Per Jp Moragan il Banco Bpm rimane un candidato attraente per l’acquisizione da parte di Credit Agricole. Quest’ultima detiene già una partecipazione del 9% in Banco BPM e ha una storia di acquisizioni proattive nel settore bancario italiano, incluso l’acquisto di tre piccole banche italiane nel 2017 e di Creval nel 2021. Nel 2022 Orcel stava per lanciare un’Opa su Banco Bpm, ma poi il progetto, complice anche l’invasione di Mosca in Ucraina, è svanito. Anche su Banca Popolare di Sondrio UniCredit aveva messo gli occhi, trovando però la strada sbarrata da parte dell’azionista Unipol guidato da Carlo Cimbri.

Monte Paschi perno del gioco

Ma il maggiore dossier, da cui di fatto sembra essersi sfilato Unicredit almeno per il momento è quello del Montepaschi di Siena. Il Governo italiano, secondo gli impegni presi con Bruxelles, dovrebbe uscire dal capitale entro l’anno, anche se si ipotizzano proroghe al 2025.

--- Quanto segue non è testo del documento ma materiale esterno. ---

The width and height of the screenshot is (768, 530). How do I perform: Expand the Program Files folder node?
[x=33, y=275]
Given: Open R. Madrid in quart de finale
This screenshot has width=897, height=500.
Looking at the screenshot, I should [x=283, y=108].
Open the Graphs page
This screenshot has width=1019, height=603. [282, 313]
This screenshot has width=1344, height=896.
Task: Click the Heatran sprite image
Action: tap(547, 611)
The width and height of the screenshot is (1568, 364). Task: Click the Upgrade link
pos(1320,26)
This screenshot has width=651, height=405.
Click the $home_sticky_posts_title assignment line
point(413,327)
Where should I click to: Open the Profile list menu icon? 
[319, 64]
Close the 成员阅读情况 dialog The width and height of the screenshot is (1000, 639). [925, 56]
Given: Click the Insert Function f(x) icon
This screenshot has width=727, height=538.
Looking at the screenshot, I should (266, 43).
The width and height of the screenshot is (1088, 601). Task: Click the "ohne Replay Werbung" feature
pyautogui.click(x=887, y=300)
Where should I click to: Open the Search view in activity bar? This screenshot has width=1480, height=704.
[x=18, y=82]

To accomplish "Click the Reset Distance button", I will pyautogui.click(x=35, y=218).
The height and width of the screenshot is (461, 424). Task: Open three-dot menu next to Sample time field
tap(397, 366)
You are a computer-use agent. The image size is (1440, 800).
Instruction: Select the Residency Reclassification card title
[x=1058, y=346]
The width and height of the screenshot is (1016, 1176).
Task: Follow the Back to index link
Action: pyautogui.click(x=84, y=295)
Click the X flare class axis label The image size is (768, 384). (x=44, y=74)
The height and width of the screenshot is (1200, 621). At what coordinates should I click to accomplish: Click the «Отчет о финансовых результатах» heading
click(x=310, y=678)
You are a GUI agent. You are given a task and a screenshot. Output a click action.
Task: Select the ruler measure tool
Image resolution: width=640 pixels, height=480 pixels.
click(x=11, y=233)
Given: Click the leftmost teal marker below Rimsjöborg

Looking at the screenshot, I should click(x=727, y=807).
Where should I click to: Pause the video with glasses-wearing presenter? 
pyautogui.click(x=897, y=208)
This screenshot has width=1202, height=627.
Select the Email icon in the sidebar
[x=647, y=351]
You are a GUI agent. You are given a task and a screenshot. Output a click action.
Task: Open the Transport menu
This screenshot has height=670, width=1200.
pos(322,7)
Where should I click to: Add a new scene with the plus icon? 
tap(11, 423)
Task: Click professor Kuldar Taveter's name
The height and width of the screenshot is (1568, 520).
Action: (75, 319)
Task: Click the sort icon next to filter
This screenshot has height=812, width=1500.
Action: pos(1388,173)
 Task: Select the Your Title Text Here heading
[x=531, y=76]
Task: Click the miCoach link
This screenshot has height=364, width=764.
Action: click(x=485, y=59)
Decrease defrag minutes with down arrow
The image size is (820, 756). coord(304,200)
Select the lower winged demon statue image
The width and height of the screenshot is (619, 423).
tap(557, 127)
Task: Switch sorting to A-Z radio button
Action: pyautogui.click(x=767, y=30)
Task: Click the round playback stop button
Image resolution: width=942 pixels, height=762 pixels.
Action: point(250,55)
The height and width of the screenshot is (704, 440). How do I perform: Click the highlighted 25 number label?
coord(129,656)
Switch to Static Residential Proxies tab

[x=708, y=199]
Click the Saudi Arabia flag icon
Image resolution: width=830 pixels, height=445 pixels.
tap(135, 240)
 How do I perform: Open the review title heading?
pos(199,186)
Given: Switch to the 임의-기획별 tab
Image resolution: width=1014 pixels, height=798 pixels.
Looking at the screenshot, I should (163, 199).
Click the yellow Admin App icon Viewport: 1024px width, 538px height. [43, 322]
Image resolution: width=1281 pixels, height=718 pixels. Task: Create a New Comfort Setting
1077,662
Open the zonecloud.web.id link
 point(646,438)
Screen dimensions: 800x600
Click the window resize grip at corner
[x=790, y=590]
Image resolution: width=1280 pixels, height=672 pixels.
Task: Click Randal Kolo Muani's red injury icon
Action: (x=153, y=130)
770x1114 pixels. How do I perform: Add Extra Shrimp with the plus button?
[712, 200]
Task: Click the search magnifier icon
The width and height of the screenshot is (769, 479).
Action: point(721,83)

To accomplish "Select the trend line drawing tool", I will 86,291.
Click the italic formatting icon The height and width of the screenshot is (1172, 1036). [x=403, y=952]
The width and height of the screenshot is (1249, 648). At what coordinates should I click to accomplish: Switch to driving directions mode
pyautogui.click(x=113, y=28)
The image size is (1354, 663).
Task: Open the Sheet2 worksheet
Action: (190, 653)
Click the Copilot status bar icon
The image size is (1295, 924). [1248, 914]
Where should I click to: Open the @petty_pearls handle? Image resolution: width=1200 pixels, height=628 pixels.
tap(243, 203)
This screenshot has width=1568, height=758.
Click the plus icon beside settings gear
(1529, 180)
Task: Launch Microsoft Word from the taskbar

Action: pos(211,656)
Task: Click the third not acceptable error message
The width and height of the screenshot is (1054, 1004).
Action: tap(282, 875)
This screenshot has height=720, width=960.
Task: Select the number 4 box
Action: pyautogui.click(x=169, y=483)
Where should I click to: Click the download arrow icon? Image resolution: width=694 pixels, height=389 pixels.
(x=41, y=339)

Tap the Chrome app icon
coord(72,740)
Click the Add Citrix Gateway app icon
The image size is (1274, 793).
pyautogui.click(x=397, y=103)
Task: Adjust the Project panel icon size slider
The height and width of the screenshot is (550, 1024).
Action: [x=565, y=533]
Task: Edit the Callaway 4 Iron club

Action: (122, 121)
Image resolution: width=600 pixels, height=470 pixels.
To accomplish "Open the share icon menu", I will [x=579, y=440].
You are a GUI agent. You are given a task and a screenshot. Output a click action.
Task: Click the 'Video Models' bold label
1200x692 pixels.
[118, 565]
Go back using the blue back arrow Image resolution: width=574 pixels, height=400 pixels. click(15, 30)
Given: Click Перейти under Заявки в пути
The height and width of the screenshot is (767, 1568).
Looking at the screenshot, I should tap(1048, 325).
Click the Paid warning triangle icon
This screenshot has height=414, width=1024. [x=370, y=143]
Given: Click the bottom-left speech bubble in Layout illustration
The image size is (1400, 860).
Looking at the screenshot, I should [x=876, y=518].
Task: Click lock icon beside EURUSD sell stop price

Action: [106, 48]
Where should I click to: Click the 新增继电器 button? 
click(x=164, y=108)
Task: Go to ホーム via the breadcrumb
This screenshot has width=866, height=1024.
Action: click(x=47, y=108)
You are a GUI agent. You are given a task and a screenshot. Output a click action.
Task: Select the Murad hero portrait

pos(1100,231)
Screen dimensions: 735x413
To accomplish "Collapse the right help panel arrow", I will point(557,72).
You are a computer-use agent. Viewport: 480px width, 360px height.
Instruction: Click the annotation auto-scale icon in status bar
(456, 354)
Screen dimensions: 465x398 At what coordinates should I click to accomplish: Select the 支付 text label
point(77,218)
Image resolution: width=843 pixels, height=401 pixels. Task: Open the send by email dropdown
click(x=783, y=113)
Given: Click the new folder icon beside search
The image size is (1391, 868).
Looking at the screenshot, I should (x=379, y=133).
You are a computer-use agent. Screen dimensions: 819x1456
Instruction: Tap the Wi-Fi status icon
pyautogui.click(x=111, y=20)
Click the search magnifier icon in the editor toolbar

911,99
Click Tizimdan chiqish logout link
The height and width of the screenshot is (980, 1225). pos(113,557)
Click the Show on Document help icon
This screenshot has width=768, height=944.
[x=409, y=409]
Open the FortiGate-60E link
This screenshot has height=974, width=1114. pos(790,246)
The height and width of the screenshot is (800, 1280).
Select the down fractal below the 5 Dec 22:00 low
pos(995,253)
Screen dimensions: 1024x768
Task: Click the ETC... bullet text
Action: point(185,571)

Se Intesa Sanpaolo è fuori gioco per raggiunti limiti Antitrust, il ceo di BancoBpm, Giuseppe Castagna ha fatto più volte capire di voler proseguire da solo, per poter dare più valore ai propri azionisti. Sul campo rimane allora Unipol, il cui presidente Cimbri, pur senza chiudere la porta a un’operazione con il Mef, ha comunque raffreddato ipotesi di operazioni rimandando a tempi migliori. Mps del resto ha in essere una partnership di bancassurance con Axa, che deve essere riacquistata in vista di nuovi ingressi. La stessa controllata Bper, con il nuovo ceo Gianni Franco Papa, presenterà il nuovo piano industriale il 10 ottobre, che sarà “basato sulla crescita organica”. Oltralpe c’è ancora il Credit Agricole, che in passato aveva aperto il dossier, per poi richiudelo. “Crediamo che l’operazione Unicredit-Commerzbank possa spingere sul consolidamento domestico coinvolgendo Mps e altri peers” dice Intermonte. “Il riacquisto della jv assicurativa con Axa, invece, potrebbe aprire le porte a una partnership con Unipol, ponendo potenzialmente le basi a un consolidamento che coinvolgerebbe Unipol stessa, Bper e la Popolare Sondrio”.